EXERCISE DESCRIPTION = Can you recast the part of the listing that opens with the line containing "Click the reverse direction arrow button" and closes with the line containing "Where should I" as a JSON list of strings, one string per line, with blank lines skipped and the pictures left out?

DATA FOR THIS TASK =
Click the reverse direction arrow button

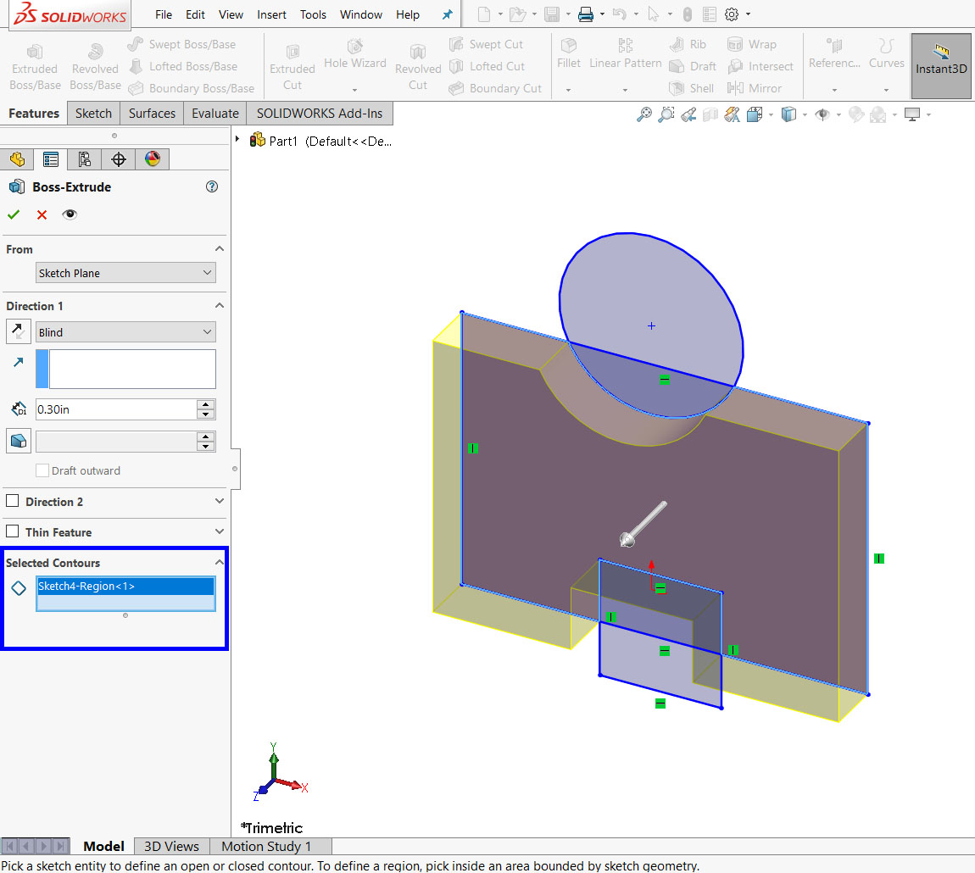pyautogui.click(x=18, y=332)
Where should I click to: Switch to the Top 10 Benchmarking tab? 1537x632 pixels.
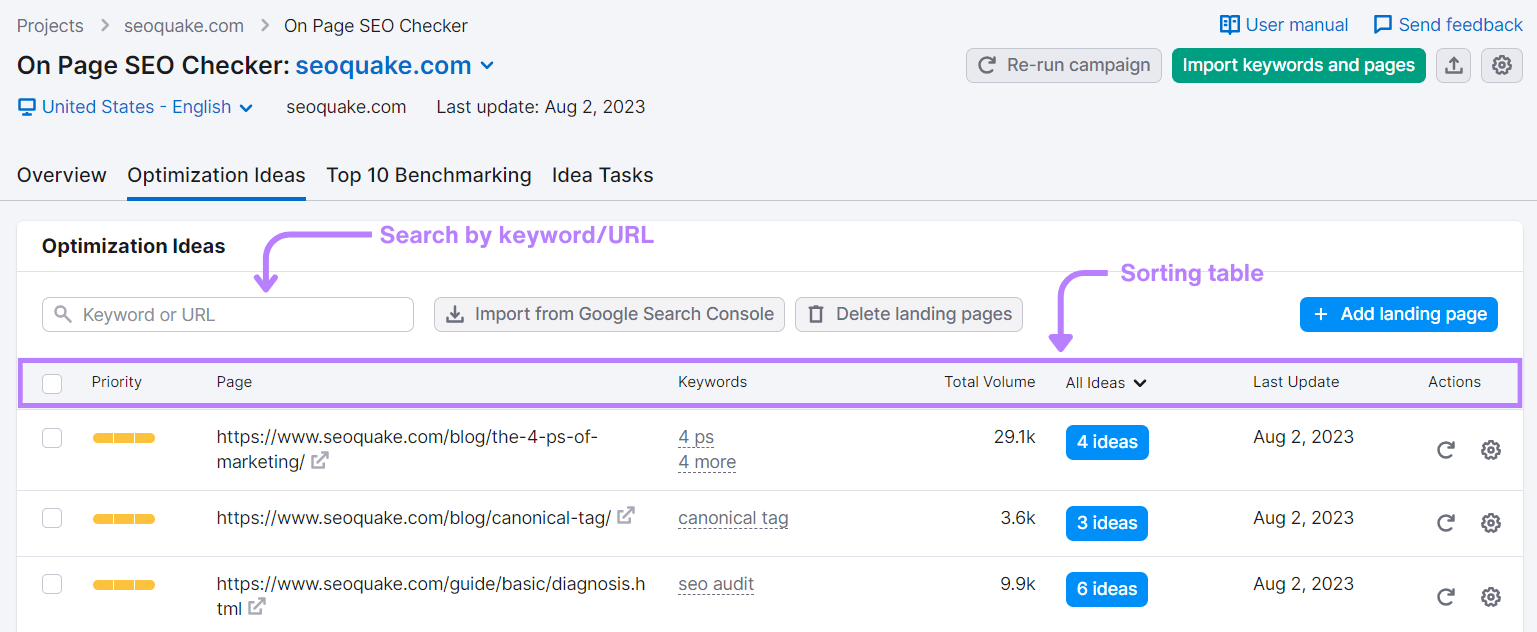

...

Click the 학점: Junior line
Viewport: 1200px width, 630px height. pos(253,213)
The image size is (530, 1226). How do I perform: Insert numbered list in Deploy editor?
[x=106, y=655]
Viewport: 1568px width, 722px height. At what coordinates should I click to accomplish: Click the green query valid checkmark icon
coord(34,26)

...

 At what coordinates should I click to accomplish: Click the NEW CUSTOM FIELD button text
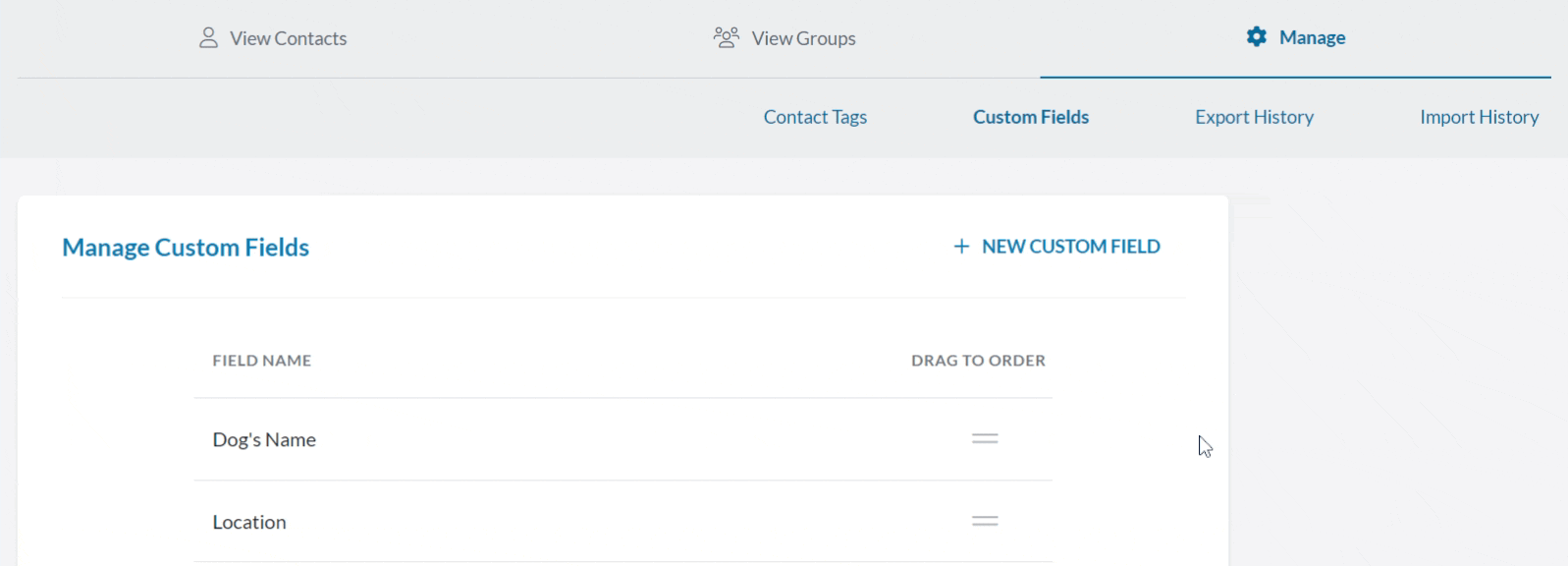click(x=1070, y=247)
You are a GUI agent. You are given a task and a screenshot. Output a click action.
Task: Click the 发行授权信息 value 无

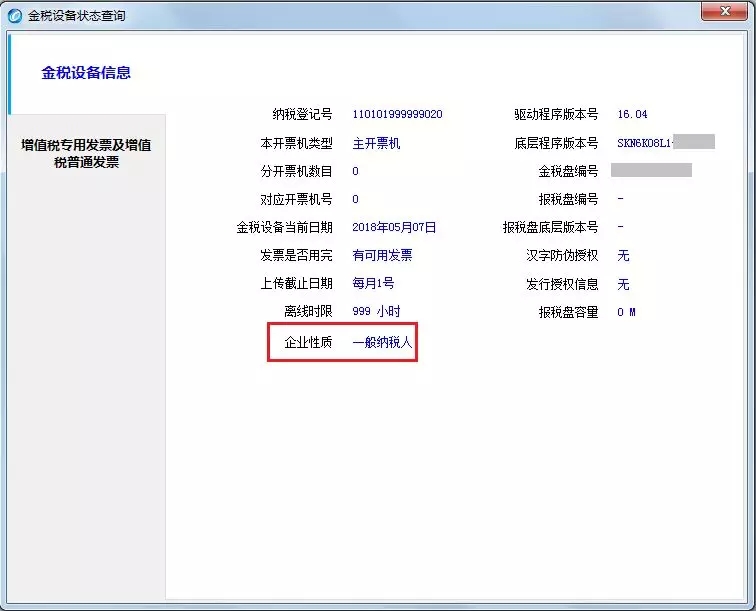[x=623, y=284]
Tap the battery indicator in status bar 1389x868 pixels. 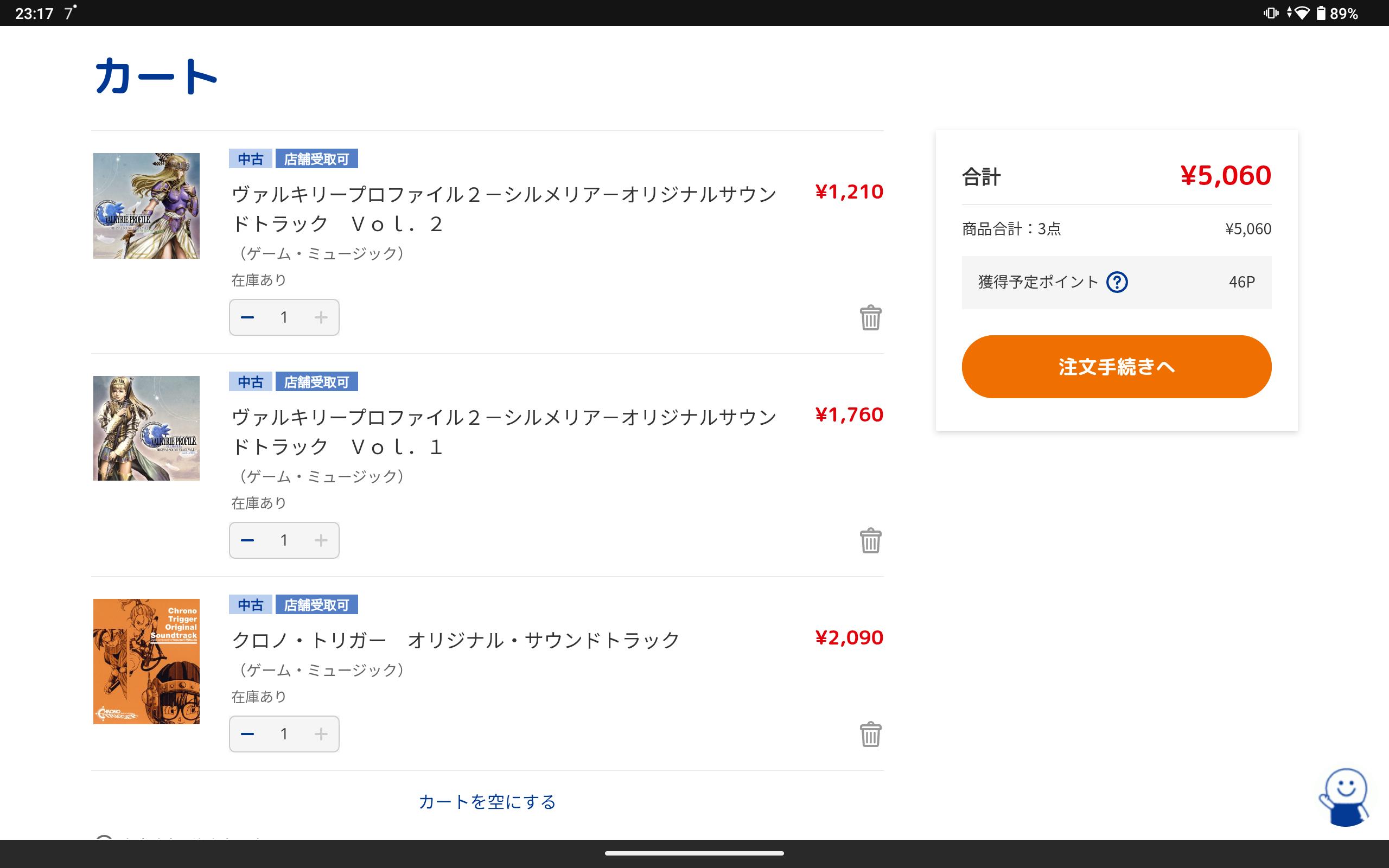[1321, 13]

RESULT OF THIS EXERCISE =
[
  "Click the reverse direction arrow button",
  "pyautogui.click(x=18, y=332)",
  "Where should I click to: Switch to the Top 10 Benchmarking tab? 1537x632 pixels."
]